■ **Passage given**:
--- BEGIN ---
The Imbewu project is run as a joint partnership between the Wilderness Foundation and the People & Conservation Department of the South African National Parks. Imbewu (meaning ‘seed’ in isiXhosa), is one of the main projects that fall under the Wilderness Foundation’s Leadership and Education Programme.
Imbewu aims to introduce disadvantaged senior scholars to their natural and cultural heritage through a four day wilderness excursion in selected South African national parks including: the Kruger National Park, the Tsitsikamma National Park, the Addo Elephant National Park, the Namaqua National Park and the Kgalagadi Transfrontier Park.
Imbewu is a catalyst (seed) project designed to develop young black leaders in an environment which stirs healing and the planting of new skills by:
- Introducing youth from disadvantaged backgrounds to experience the wilderness environment in our National Parks.
- Providing youth with an opportunity to rediscover the relationship between their cultures and nature through the teachings of elders in a wilderness setting.
- Delivering a youth empowerment initiative that offers a quality experience which restores self-identity and natural heritage links, developing an environmental consciousness.
The Imbewu trails operate by the minimum impact rule and trails are therefore limited to eight learners at a time. Learners are led by an elder (a retired Parks Field Ranger) and one SANPARKS Field Ranger (currently employed by the Parks) on each trail. The “wise people” or “elders” share their accumulated wisdom from lifelong work in the parks and from traditions learnt from their forefathers.
--- END ---
■ **Required work**:
• 1. List every national park that the Imbewu passage above names as a site for the wilderness excursions.
• 2. According to the Imbewu passage above, how many learners can take part in a single trail?

■ **Listed records**:
--- BEGIN ---
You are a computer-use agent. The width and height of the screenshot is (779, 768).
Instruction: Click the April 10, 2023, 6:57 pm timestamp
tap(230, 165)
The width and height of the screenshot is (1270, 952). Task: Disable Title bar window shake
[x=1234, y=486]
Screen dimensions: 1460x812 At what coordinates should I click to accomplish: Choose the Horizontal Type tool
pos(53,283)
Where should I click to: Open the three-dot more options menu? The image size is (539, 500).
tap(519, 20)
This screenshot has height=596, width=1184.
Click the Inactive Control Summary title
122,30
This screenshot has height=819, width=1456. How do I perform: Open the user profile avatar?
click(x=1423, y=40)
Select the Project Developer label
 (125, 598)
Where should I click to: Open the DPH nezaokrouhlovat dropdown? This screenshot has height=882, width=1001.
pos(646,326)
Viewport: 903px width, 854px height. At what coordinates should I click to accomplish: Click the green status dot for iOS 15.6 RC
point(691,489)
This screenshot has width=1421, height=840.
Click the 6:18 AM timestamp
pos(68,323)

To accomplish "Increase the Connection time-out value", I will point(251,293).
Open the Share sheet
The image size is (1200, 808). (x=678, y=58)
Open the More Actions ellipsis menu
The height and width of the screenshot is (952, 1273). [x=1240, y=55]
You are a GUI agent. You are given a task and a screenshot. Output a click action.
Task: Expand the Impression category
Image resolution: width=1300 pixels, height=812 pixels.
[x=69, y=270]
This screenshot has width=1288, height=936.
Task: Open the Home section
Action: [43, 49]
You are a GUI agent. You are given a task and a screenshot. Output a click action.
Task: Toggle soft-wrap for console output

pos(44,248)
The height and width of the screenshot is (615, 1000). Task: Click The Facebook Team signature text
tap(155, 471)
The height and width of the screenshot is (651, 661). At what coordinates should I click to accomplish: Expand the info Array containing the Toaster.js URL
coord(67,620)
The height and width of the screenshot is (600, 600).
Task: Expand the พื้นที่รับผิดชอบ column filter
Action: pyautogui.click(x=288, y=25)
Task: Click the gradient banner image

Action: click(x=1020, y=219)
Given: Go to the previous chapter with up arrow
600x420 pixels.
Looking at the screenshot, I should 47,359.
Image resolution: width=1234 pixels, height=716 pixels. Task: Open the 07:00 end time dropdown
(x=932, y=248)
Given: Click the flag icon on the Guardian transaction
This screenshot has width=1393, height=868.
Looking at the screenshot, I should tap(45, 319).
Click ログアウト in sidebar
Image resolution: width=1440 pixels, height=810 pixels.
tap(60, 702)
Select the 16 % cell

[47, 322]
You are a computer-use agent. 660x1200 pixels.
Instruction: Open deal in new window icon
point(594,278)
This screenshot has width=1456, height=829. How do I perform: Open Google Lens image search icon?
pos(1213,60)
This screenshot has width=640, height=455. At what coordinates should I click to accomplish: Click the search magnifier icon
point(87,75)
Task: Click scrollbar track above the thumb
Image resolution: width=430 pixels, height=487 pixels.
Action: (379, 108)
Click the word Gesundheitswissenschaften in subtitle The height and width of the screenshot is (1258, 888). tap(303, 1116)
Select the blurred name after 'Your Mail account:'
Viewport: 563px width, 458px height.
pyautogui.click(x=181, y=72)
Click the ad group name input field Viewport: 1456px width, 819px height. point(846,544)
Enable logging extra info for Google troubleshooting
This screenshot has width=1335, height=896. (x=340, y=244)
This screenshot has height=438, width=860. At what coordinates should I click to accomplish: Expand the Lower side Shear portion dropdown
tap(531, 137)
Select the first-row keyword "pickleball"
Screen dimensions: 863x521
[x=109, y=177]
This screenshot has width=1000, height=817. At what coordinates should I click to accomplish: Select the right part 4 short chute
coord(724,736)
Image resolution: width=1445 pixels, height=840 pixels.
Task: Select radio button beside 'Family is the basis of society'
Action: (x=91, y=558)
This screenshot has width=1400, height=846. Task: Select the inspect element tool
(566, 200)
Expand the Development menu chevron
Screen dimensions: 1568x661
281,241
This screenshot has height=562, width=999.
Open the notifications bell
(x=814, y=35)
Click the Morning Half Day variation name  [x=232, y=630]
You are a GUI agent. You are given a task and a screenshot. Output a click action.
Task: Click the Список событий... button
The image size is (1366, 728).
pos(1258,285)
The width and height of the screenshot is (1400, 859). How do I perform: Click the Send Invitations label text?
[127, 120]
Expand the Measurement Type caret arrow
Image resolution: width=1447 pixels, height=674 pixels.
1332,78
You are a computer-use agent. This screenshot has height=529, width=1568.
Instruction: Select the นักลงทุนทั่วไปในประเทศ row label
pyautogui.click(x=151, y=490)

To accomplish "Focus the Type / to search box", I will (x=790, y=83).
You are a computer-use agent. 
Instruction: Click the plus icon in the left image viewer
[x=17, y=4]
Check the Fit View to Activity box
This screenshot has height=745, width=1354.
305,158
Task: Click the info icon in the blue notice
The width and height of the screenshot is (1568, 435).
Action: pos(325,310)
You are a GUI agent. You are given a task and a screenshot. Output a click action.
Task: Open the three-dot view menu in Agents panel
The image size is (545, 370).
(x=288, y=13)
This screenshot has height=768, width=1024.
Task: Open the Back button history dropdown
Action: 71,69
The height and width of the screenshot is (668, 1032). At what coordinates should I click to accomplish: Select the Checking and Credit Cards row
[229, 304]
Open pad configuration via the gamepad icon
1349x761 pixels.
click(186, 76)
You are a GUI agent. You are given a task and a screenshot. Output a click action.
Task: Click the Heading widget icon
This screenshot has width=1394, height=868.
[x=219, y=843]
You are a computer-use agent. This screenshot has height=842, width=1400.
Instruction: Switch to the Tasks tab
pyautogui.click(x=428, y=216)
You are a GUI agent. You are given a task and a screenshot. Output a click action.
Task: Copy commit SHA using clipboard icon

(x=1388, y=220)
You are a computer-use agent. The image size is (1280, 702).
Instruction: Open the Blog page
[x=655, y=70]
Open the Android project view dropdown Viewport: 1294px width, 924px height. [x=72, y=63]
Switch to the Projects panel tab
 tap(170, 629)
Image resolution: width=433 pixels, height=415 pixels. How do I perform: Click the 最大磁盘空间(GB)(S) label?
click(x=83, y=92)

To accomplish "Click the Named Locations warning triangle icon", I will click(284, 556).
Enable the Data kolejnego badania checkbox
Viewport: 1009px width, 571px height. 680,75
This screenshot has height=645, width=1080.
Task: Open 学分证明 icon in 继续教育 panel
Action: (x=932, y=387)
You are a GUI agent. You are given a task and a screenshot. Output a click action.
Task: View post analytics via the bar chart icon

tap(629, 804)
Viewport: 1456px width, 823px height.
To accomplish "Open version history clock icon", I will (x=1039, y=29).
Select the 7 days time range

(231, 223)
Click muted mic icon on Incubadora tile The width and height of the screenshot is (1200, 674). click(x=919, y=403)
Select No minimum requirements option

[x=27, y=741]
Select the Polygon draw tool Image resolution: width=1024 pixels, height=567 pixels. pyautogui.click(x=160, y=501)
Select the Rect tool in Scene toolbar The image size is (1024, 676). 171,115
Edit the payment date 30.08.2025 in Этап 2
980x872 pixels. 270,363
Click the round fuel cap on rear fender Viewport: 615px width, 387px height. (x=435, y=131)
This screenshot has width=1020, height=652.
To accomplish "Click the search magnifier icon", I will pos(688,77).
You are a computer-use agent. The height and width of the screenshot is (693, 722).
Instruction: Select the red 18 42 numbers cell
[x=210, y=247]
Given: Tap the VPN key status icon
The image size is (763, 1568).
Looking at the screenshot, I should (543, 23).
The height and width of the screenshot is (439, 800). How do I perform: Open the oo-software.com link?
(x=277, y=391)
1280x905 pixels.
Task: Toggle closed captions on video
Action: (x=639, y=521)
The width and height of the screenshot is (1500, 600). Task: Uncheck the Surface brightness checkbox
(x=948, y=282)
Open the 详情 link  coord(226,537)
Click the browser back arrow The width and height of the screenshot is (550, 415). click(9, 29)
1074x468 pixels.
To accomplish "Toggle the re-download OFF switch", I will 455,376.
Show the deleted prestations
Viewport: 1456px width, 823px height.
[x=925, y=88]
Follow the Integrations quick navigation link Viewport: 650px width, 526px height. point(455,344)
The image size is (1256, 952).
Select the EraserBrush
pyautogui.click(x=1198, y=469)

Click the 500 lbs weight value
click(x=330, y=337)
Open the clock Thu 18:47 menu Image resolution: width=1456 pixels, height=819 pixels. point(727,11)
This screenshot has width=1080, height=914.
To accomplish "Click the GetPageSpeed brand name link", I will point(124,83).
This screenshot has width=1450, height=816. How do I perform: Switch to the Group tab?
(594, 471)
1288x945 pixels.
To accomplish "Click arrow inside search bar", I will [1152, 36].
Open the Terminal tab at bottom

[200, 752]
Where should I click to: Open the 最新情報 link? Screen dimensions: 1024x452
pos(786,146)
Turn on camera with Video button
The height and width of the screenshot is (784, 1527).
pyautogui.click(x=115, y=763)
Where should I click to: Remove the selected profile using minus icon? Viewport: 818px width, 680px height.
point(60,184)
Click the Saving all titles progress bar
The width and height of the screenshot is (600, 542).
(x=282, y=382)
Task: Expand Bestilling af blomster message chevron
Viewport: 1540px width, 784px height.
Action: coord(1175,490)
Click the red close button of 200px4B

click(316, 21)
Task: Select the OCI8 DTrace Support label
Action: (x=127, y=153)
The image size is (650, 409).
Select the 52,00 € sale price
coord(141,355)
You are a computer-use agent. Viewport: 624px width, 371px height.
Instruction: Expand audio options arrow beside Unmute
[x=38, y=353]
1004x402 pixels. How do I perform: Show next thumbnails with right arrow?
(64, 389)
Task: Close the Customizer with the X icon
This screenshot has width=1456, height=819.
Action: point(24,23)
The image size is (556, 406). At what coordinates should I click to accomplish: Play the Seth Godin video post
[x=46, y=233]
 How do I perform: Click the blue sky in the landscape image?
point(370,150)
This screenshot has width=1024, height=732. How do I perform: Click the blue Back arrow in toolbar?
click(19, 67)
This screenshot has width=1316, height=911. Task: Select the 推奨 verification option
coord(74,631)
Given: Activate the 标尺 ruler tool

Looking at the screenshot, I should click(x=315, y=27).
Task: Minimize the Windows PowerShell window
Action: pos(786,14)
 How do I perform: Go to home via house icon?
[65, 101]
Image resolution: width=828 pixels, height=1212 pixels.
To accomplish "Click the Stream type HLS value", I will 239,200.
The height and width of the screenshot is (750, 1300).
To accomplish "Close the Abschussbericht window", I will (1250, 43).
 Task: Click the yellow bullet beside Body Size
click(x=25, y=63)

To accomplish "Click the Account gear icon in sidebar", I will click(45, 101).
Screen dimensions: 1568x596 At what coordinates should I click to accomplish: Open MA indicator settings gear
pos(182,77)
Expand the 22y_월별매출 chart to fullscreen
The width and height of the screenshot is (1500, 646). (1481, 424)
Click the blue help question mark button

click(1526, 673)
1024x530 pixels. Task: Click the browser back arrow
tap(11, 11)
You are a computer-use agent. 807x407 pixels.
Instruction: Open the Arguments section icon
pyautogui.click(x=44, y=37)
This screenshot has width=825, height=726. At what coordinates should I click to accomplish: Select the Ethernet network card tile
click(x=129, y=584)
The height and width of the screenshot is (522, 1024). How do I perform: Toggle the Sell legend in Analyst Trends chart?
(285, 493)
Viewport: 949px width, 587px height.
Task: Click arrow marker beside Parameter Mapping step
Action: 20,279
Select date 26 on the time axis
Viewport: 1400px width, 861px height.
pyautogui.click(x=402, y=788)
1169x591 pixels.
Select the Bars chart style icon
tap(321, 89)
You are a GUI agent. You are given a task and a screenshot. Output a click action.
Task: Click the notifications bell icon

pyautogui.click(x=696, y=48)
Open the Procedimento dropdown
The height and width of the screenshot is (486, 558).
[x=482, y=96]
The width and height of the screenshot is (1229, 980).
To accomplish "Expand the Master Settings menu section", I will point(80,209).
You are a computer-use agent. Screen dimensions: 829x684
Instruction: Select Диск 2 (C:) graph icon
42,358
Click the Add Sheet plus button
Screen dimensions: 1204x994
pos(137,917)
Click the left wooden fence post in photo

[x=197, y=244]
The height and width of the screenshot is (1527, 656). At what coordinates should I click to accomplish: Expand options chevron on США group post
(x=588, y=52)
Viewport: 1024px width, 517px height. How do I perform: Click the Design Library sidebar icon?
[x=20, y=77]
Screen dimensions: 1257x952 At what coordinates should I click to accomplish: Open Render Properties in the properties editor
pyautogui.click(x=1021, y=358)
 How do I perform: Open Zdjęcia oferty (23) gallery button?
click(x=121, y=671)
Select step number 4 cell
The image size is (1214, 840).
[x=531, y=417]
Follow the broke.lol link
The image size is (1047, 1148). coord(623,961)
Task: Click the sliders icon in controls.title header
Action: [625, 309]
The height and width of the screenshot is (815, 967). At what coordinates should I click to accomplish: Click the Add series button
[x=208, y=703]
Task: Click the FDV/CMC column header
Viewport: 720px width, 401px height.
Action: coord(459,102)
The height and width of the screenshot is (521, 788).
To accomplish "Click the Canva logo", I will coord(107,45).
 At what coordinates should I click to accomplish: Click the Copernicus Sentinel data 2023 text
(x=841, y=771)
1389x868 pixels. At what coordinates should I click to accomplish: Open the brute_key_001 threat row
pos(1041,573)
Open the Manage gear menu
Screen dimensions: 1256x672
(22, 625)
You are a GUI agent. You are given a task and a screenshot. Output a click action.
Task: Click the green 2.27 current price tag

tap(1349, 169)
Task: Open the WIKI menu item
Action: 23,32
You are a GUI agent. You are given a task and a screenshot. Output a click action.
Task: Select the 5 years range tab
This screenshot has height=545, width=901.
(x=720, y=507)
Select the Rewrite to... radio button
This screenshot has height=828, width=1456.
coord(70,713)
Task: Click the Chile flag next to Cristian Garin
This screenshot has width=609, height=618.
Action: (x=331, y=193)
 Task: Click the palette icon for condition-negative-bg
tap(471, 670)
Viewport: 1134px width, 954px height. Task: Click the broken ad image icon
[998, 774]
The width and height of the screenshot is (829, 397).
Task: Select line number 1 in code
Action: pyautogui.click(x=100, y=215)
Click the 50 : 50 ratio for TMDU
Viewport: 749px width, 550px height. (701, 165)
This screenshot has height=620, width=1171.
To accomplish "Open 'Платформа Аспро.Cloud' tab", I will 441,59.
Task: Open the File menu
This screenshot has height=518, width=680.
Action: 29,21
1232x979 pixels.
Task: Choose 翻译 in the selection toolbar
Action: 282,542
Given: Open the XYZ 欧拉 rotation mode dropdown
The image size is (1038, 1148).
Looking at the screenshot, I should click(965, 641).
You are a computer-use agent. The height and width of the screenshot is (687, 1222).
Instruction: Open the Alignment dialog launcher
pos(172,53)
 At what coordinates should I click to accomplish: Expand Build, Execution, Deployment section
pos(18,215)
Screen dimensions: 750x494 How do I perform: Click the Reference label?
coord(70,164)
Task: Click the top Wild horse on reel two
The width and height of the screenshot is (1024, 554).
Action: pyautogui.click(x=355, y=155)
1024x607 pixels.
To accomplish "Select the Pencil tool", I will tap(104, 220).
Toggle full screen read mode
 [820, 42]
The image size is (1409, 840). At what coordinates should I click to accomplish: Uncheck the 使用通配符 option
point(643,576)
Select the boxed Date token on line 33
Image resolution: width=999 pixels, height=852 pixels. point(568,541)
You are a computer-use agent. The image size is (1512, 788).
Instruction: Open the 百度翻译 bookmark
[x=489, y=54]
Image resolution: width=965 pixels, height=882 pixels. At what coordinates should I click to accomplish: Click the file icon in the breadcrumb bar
--- END ---
■ **Response list**:
• 1.
- Kruger National Park
- Tsitsikamma National Park
- Addo Elephant National Park
- Namaqua National Park
- Kgalagadi Transfrontier Park

• 2. Eight learners.